> [WORK ITEM]
What you should write out is every line from the one containing "[Play] (699, 413)" to the end of the data, exactly and with nothing else.

━━━━━━

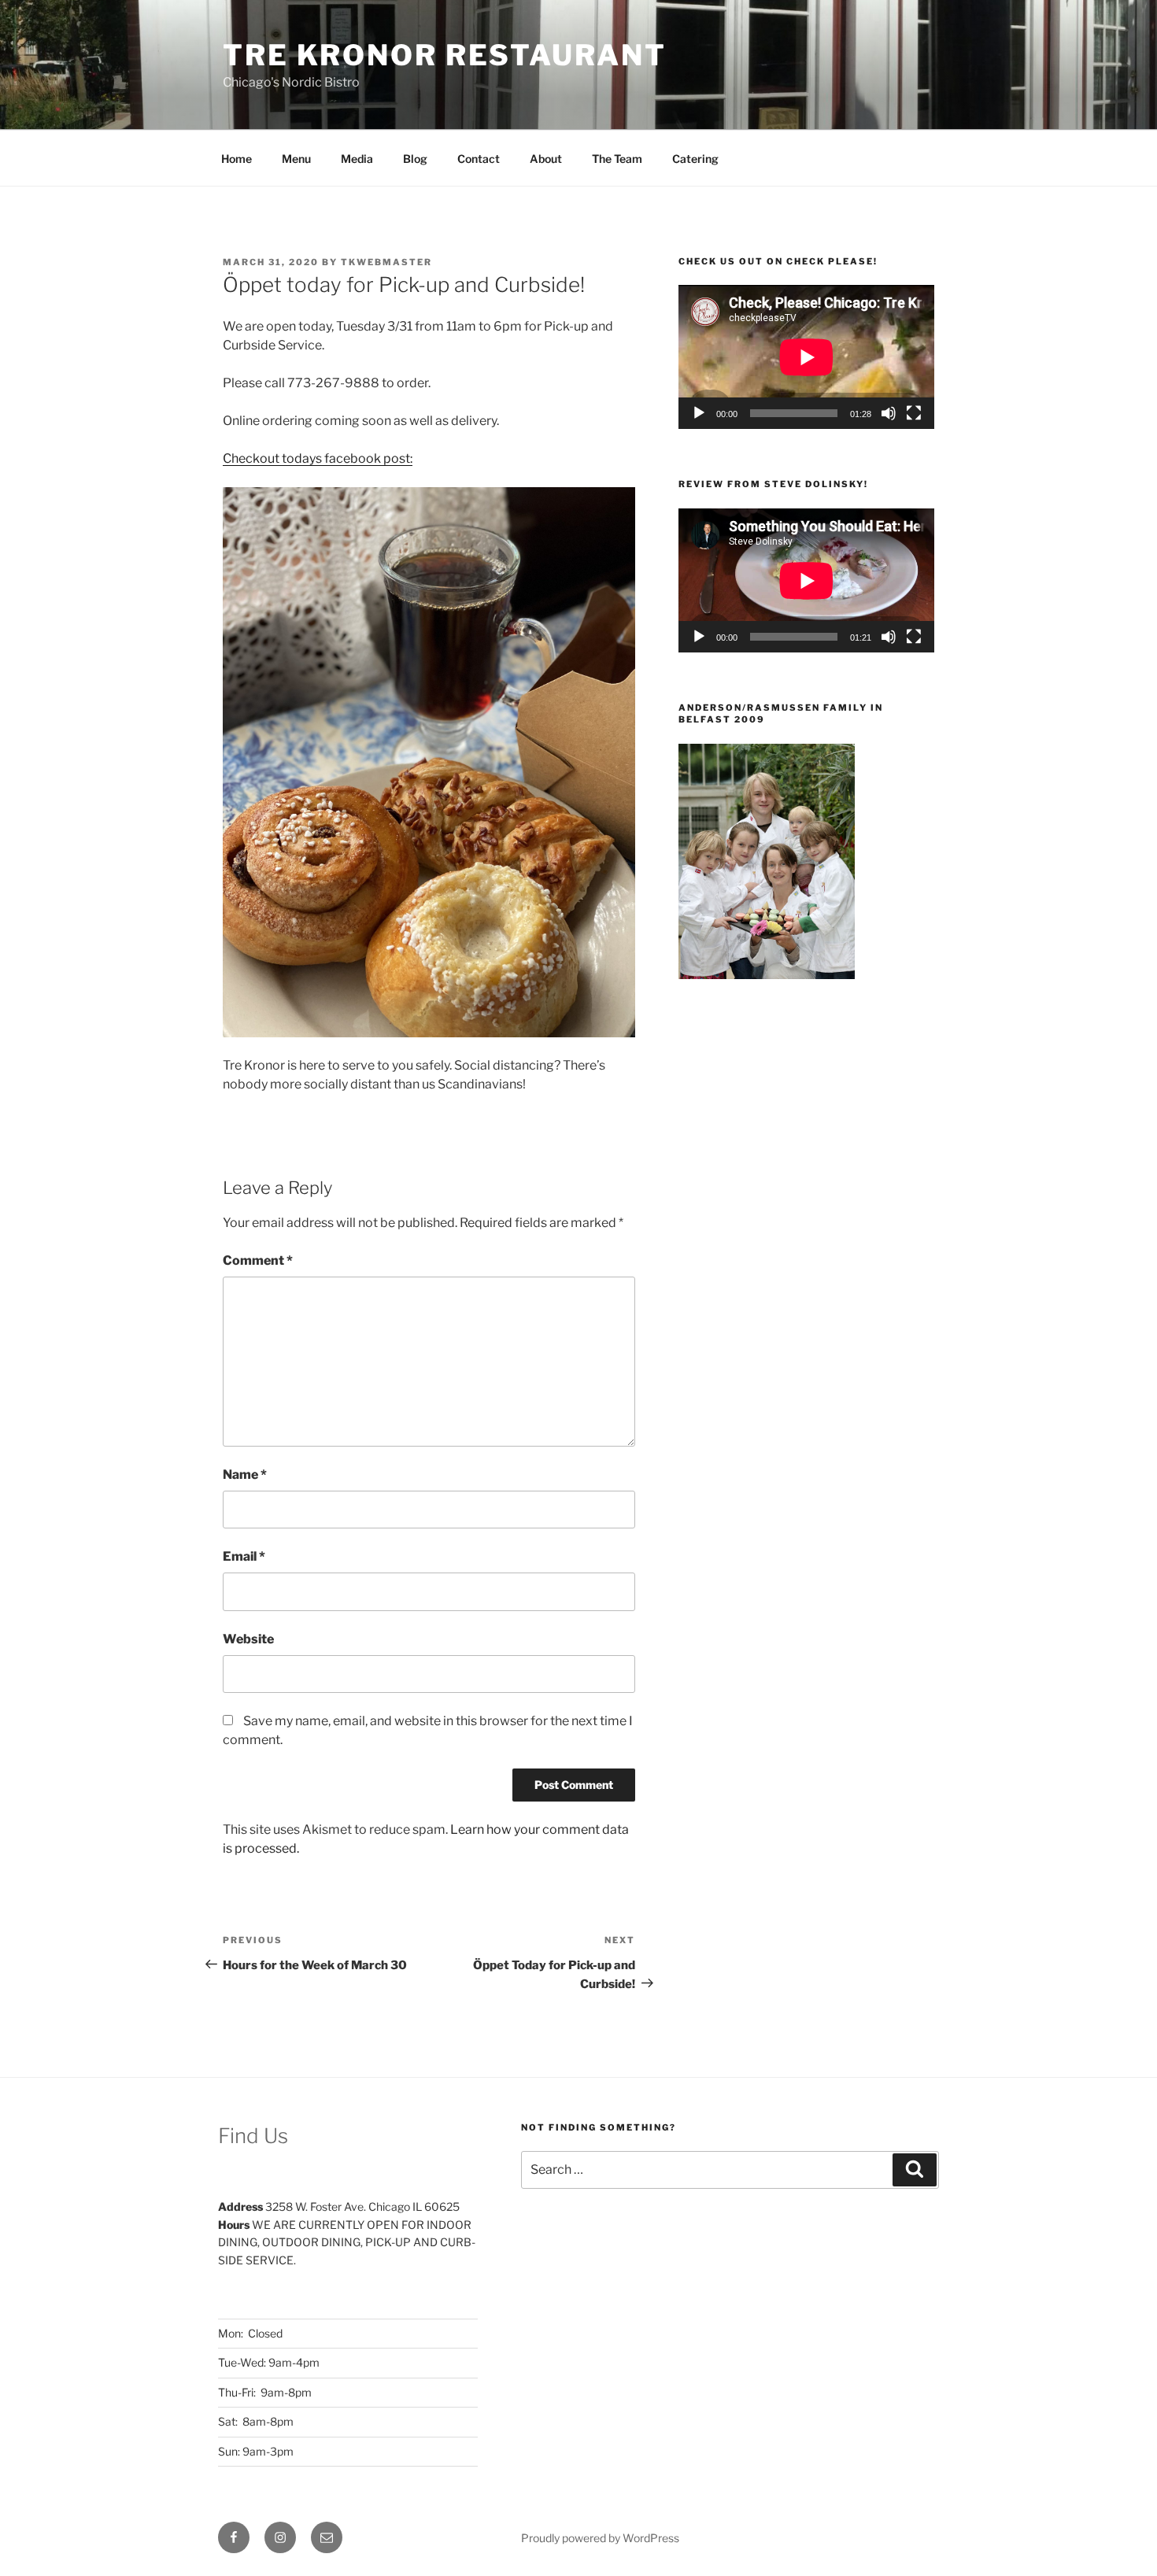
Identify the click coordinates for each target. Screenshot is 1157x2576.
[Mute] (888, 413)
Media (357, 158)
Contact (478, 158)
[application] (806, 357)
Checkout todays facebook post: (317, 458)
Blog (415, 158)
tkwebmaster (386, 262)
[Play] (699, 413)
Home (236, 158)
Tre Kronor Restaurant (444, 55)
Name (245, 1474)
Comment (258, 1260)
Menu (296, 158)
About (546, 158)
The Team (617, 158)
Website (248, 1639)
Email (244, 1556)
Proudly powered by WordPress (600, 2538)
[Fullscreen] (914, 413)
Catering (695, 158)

━━━━━━

> [TASK ANSWER]
[Play] (699, 413)
Home (236, 158)
Tre Kronor Restaurant (444, 55)
Name (245, 1474)
Comment (258, 1260)
Menu (296, 158)
About (546, 158)
The Team (617, 158)
Website (248, 1639)
Email (244, 1556)
Proudly powered by WordPress (600, 2538)
[Fullscreen] (914, 413)
Catering (695, 158)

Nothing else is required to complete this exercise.